• [Instructions for the task] Pull out every line below that contains the string "height". Case counts.

• [Dataset entries]

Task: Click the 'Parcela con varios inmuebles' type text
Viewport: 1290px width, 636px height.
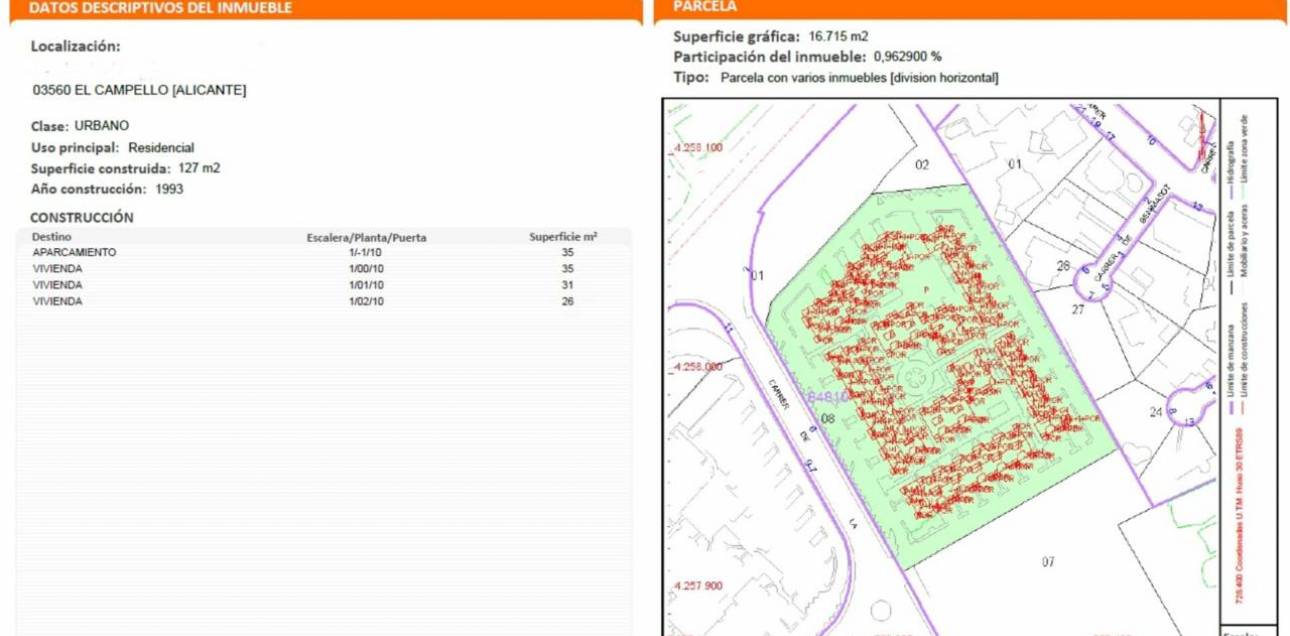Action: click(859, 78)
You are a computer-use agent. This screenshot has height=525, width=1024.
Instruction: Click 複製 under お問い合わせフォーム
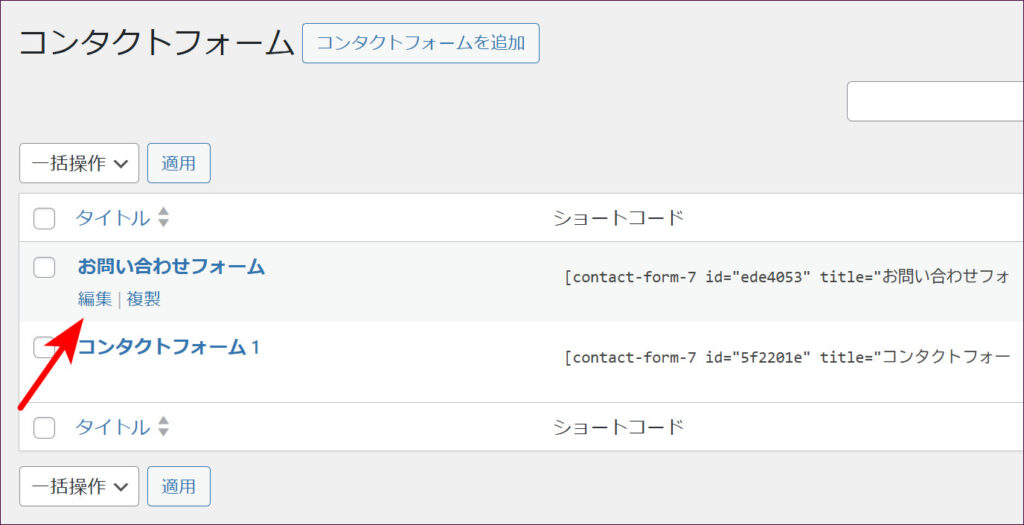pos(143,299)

• [Response to the task]
Viewport: 1290px width, 636px height.
You are a computer-use agent. This screenshot has height=525, width=1024.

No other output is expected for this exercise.